Space Variant Imaging
Center for Perceptual Systems
The University of Texas at Austin
1. What is foveated imaging?
Foveated imaging refers to the creation and display of static or video imagery where the resolution varies across the image. The highest resolution region is called the foveation region. Typically, the viewer has dynamic control of the location of the foveation region. It is possible to have more than one foveation region.2. What is the value of foveated imaging?
The primary value of foveated imaging is in image compression: high resolution information is only transmitted in the regions of the image that are selected as important by the viewer. Foveated imaging exploits the fact that the resolution of the human visual system declines away from the direction of gaze; it is only necessary to transmit fine detail in the direction of gaze; humans cannot perceive fine detail away from the direction of gaze.
Foveated imaging can also be used to highlight regions of an image. This can be useful because the viewer's gaze tends to be drawn to high resolution regions of the image.
Foveated imaging can also be used in vision research.
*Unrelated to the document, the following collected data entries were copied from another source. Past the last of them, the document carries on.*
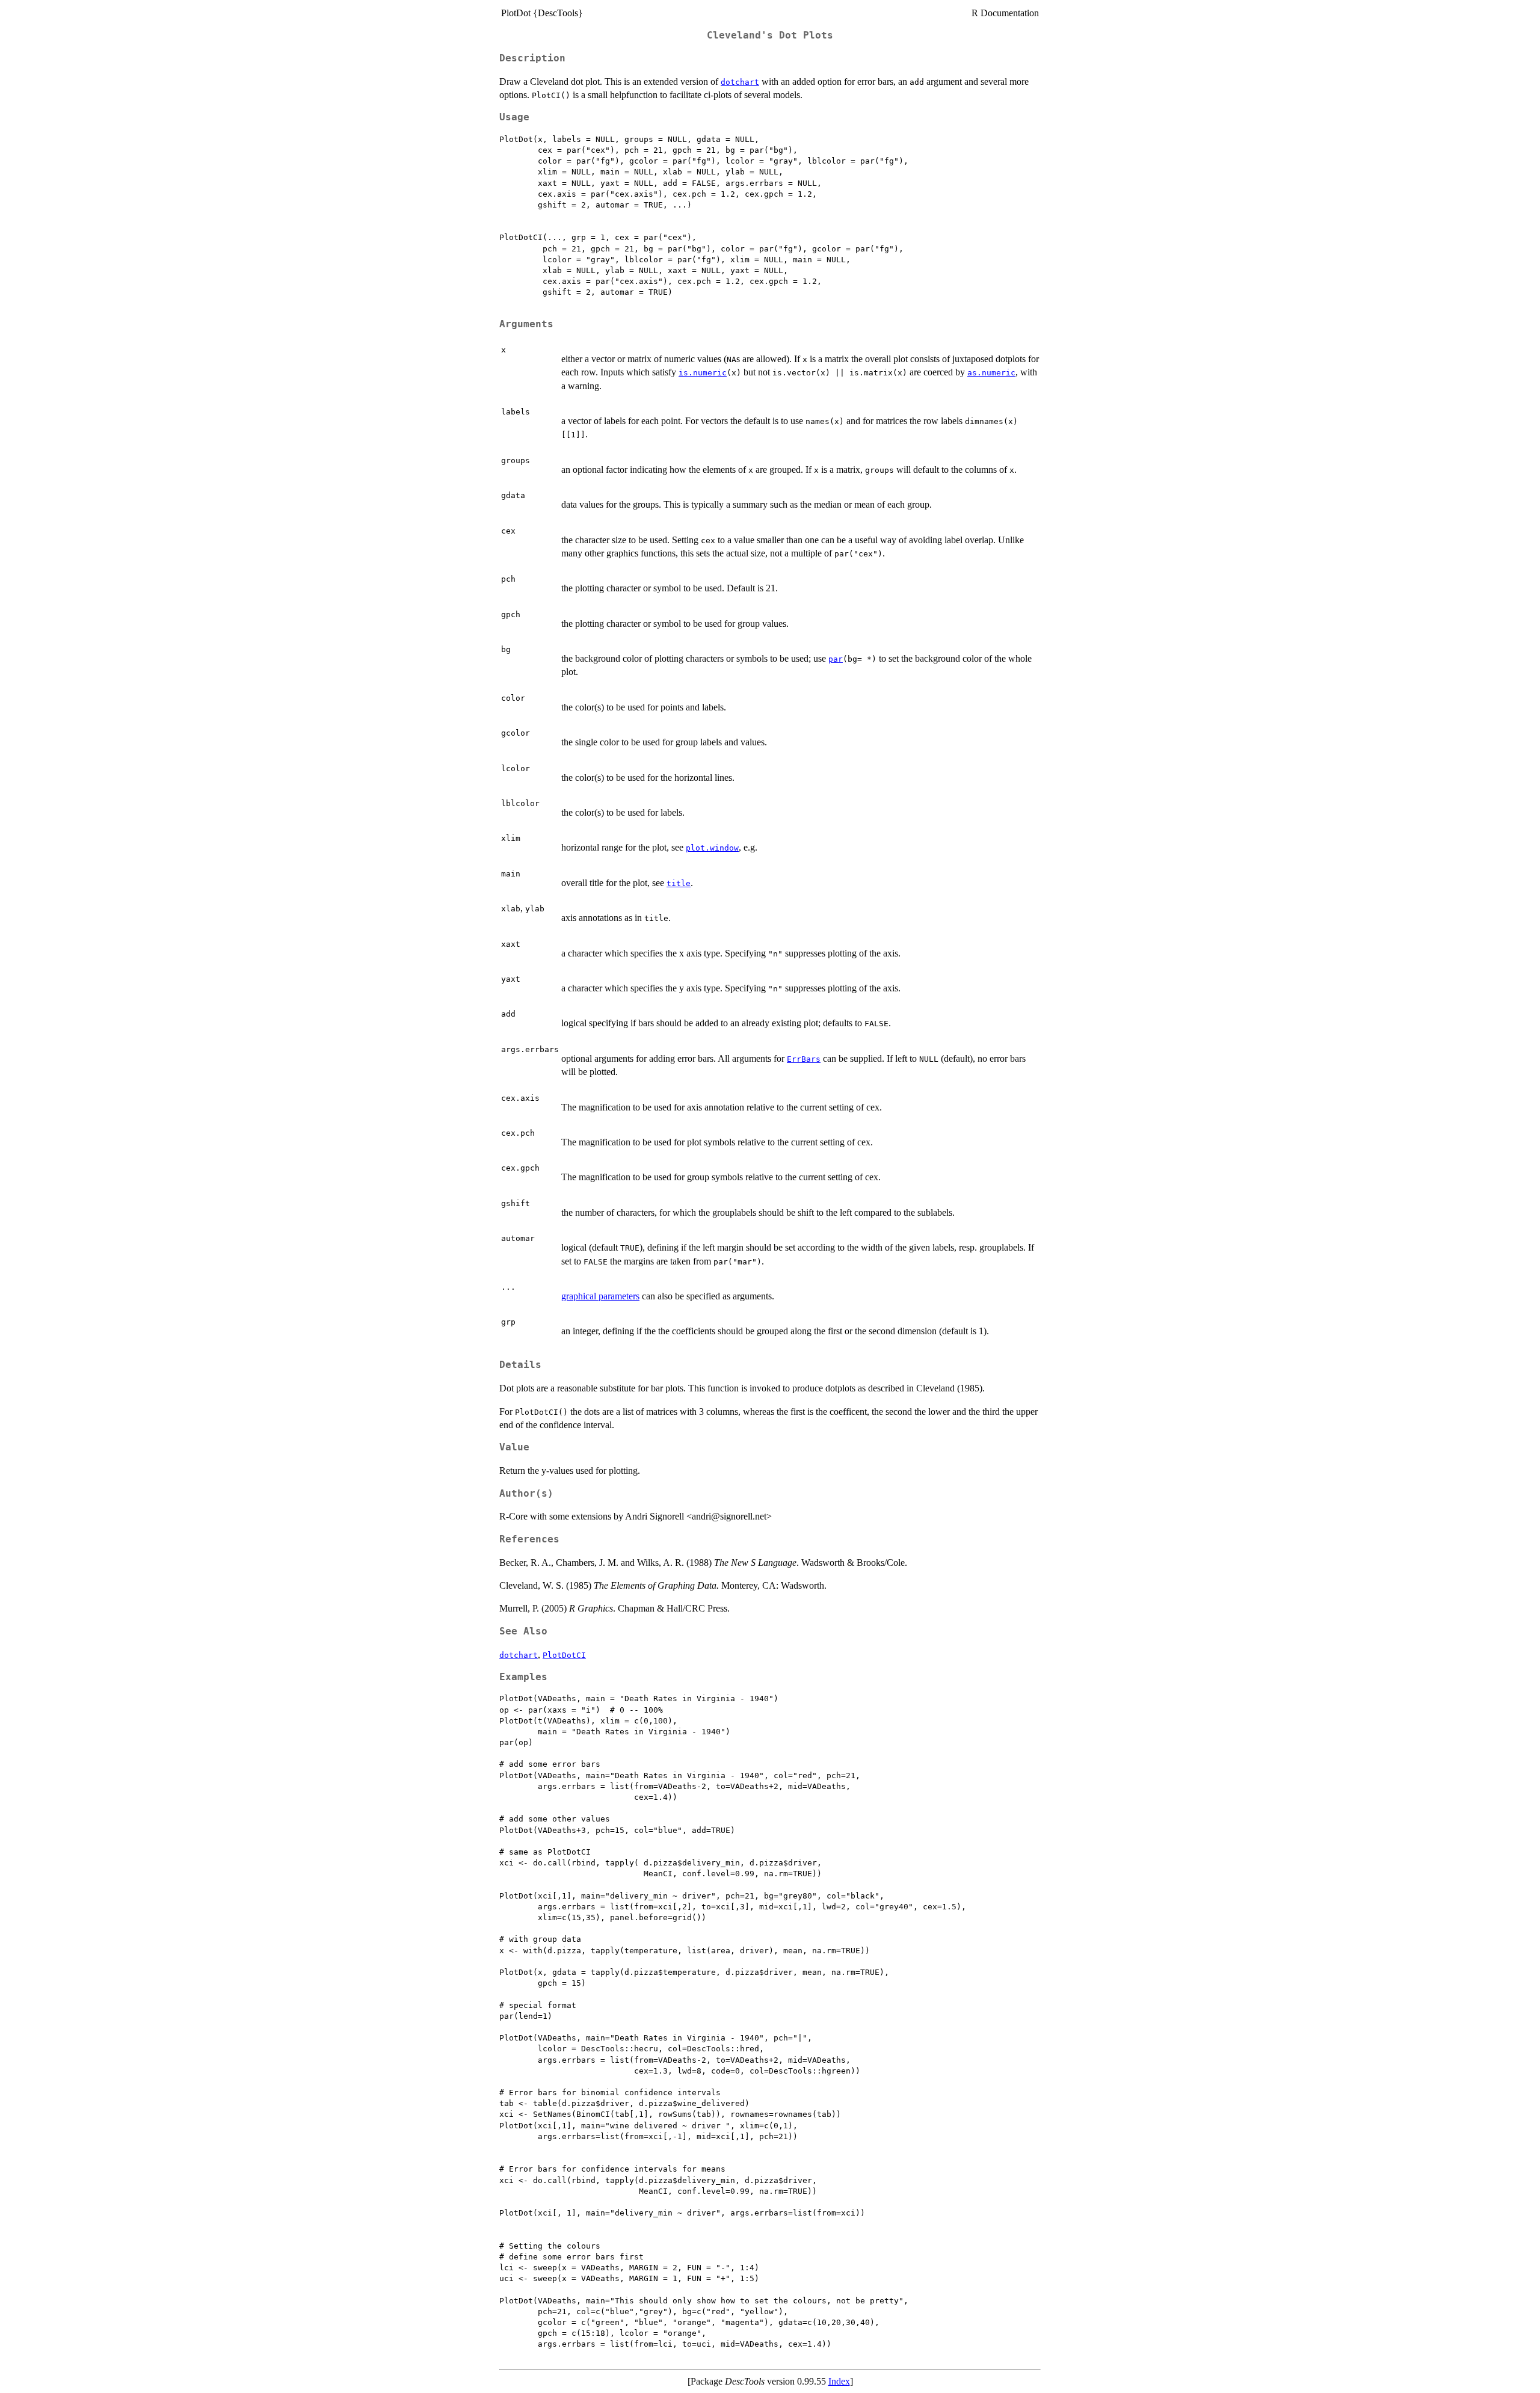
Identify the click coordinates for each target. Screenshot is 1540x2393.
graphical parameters (600, 1296)
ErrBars (804, 1059)
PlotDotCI (564, 1655)
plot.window (712, 847)
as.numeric (991, 372)
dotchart (740, 82)
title (679, 883)
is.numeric (703, 372)
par (835, 659)
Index (839, 2381)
For example, it can be used in combination with eye tracking to precisely control (in real time) the spatial information available across the retina of the eye. This makes foveated imaging a potentially valuable tool for analyzing the contributions of different retinal regions to task performance.3. How does your foveated imaging software work?
It is a bit technical, but here is the basic idea of how the CPS foveated imaging software works. There is a foveation encoder and a foveation decoder.
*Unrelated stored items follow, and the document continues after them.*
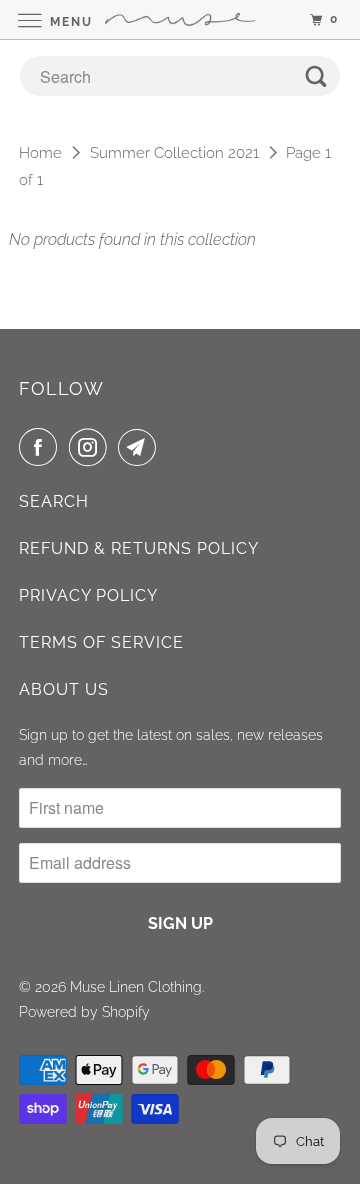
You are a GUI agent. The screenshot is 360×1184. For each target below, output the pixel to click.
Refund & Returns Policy (139, 548)
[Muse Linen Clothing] (180, 19)
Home (40, 153)
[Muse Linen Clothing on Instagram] (92, 447)
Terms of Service (101, 642)
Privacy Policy (88, 595)
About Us (64, 689)
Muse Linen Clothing (136, 987)
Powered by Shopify (84, 1012)
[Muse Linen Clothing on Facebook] (42, 447)
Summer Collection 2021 (174, 153)
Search (54, 501)
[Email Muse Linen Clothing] (141, 447)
Foveation Encoder: First the image is encoded into a low-pass pyramid. That is, the original image is low-pass filtered (slightly blurred) and then down-sampled to create a second image with half the resolution of the original in each direction. This half-resolution image is then low-passed filtered and down sampled to create a third image with one quarter the resolution of the original in each direction. This process is repeated until a low-pass pyramid of typically 5 or 6 images is obtained. Second, regions are selected from each image in the low-pass pyramid to create a foveation pyramid. Specifically, from the original image a region is selected for the foveation region; from the half-resolution image a region is picked for the first ring around the foveation region; from the quarter-resolution image a region is picked for the second ring around foveation region; and so on. Of course, this foveation pyramid is itself just a collection of small images. The foveation pyramid is the output of the encoder. The user has a great deal of control over how the resolution changes across the image, and the user can select to receive the output either as separate images or packed into a single larger image. Typically the total number of pixels in the foveation pyramid is far less than in the original image.
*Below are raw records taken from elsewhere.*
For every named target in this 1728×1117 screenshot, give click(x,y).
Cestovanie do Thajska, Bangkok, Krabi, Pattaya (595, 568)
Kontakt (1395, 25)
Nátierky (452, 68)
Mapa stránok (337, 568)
Foveation Decoder: The foveation pyramid is decoded into a displayable image. Specifically, the low-pass images are up-sampled, interpolated and blended to create a smoothly foveated displayable image.4. What is the real-time speed of your foveated imaging software?
The speed of encoding and decoding depends upon image size and the degree of foveation, the smaller the image and greater the degree of foveation the faster the encoding and decoding. For 352 x 288 24 bit color images the encoding runs at approximately 190 frames/sec and decoding at approximately 52 frames/sec on a 400 MHz PC with YUV to RGB hardware conversion. For 704 x 576 24 bit color images, the encoding runs at approximately 46 frames/sec and decoding at approximately 25 frames/sec.5. How much image compression can be obtained with foveated imaging?
There is not a simple answer to this question. Foveated imaging is a form of lossy compression. Therefore, the amount of compression can be arbitrarily high depending upon how much loss of visual quality is acceptable. The faster the fall off in resolution from the direction of gaze the greater the compression.6. How does image compression obtained with foveated imaging compare to more conventional forms of compression such as JPEG or MPEG?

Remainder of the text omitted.